The company is also experimenting with providing branded experiences for site visitors. “If 800,000 HP customers are coming to the site, we’ll allow HP to brand that experience and potentially sell their own products and services,” says Bensadon.
Unlike other question and answer sites like Quora, Fixya has been relatively capital light raising only $8 million in venture financing to Quora’s over $100 million. And the company has been profitable since 2009, according to Bensadon.
Now, as it rolls out new revenue-generating initiatives the company could return to market to raise additional capital, Bensadon says. In fact, the company may look to raise a round “well North of $50 million” later this year, he says.
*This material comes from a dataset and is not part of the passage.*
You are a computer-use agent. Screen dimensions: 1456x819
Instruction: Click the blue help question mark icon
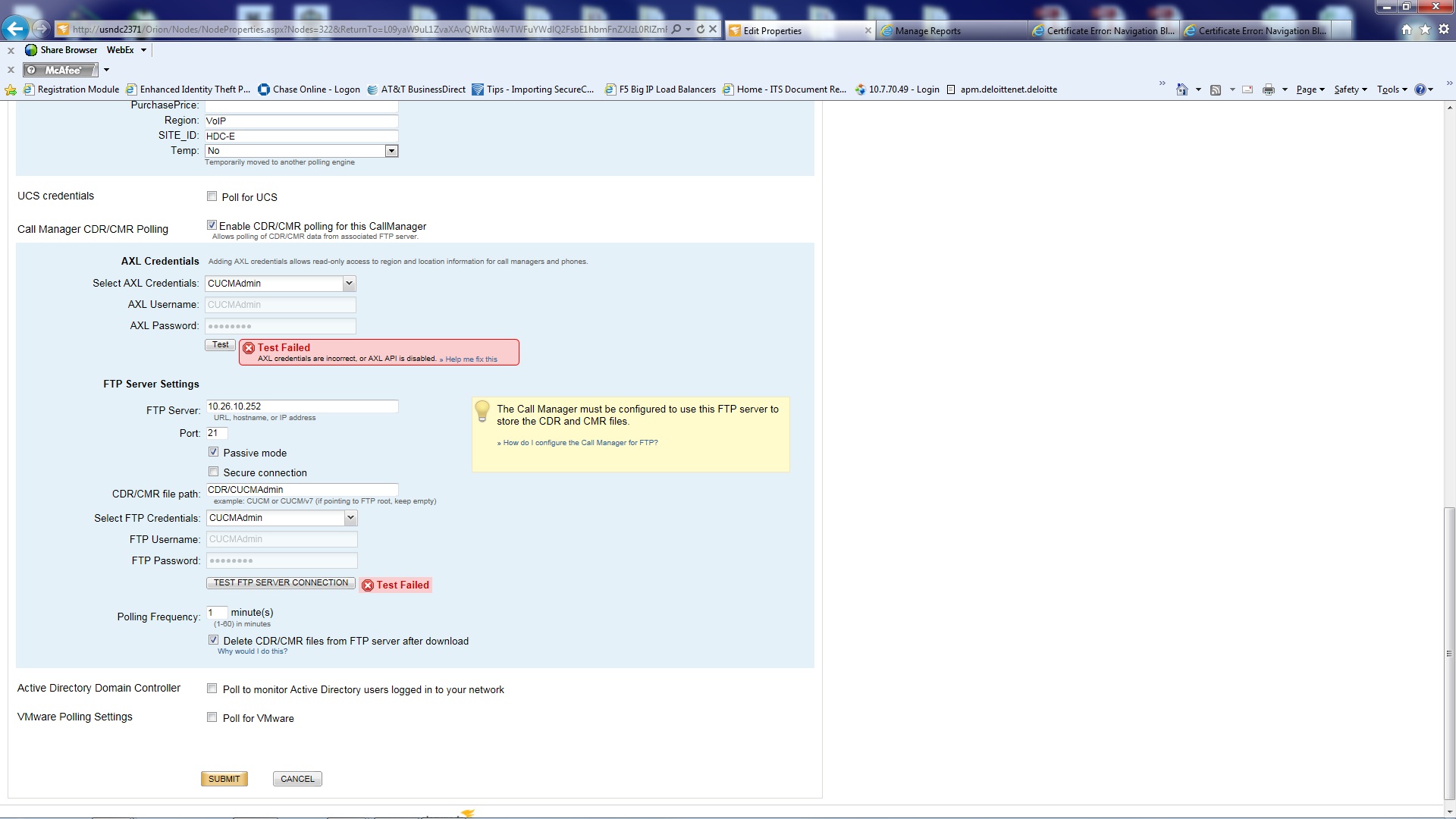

“There are 30 million users who land on the Fixya site and we know exactly what’s not working for them,” Bensadon says. That’s powerful information for any manufacturer purely for that asset itself.
“Quora announced they raised at a $900 million valuation, without having that highly monetizable audience,” Bensadon says. “There’s multiple ways that Fixya could be monetized and a nice business can grow out of that. Definitely something that can justify the type of funding we’ll be open to.”